On Wed, 4 Nov 2009, Ralf Wildenhues wrote:

* Vincent Torri wrote on Wed, Nov 04, 2009 at 08:05:34PM CET:
On Wed, 4 Nov 2009, Ralf Wildenhues wrote:
* Vincent Torri wrote on Wed, Nov 04, 2009 at 07:52:17PM CET:
we have added an option to our configuration stuff that concatenates
all the source files, creates another from one from them, and
compiles it. The problem is that this new source file is
automatically added to the source files that are added in the tar
ball.

We have modified DIST_SOURCES so that it contains only the requested
files to add in the tar ball, but automake gives a warning about
DIST_SOURCES and that variable is not described in the automake
manual (using it works, though).

Can you just show a small example setup instead of complicated words
to describe it?  Thanks.

http://pastebin.ca/1657110

It's the Makefile.am file we use and is not that big.

pastebins suck a bit because somebody reading this thread some months
down the road will not be able to see it.  Anyway.

ok, i'll not do it in the future.

You can simply add the generated file to nodist_libeet_la_SOURCES
instead of to libeet_la_SOURCES.

indeed. Actually, i used nodistcheck_libeet_la_SOURCES so that make distcheck passes too.

If I were you, I'd replace the first half of the generated file
eet_amalgamation.c with an
 #include "header-for-the-big-source-file.h"

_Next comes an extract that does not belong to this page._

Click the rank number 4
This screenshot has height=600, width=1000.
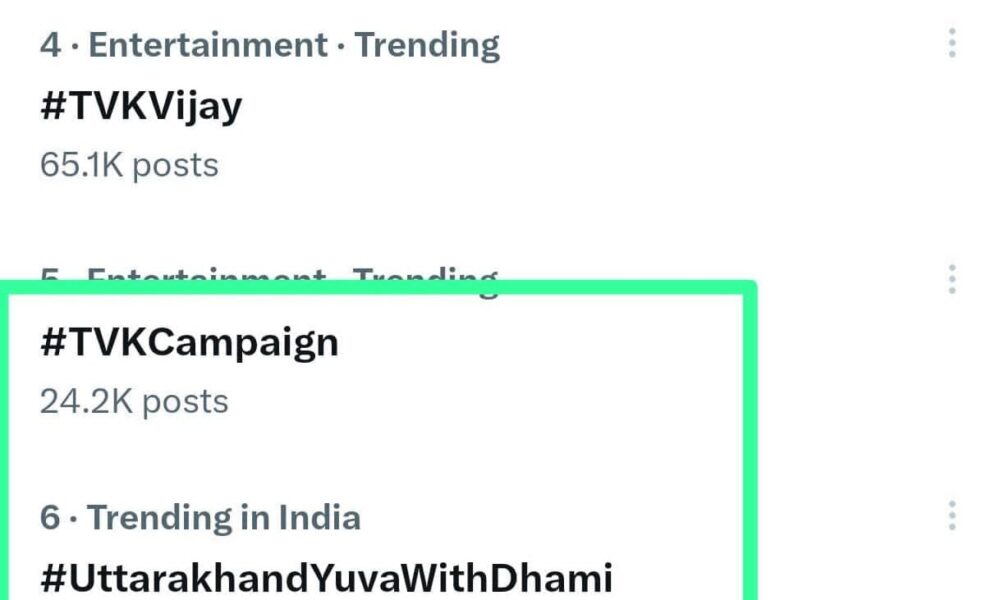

and then I'd try to get my other headers to be idempotent so that you
can replace the rest with a loop
 for f in $(libeet_la_SOURCES); do \
   case $$f in \
     *.c) echo '#include "$$f"' >> $@;; \
   esac; \
 done

I'll check that.

and if you don't need to cater to lots of different compiler versions,
then I'd just use a compiler/linker that can do whole-program/link-time
optimization (like GCC 4.5 will, and some others also do), and forget
about this hack.

Yes, I know that gcc 4.5 will make that hack useless. But it is not available and will not during the next 5 months, i think (it's still in stage 3). As the libraries can be compiled on Windows with mingw, and as the mingw guys will not provide gcc 4.5 in the next 10 years, we keep it (but disabled by default). In addition, it speeds up the compilation with MSYS a *lot* (of course).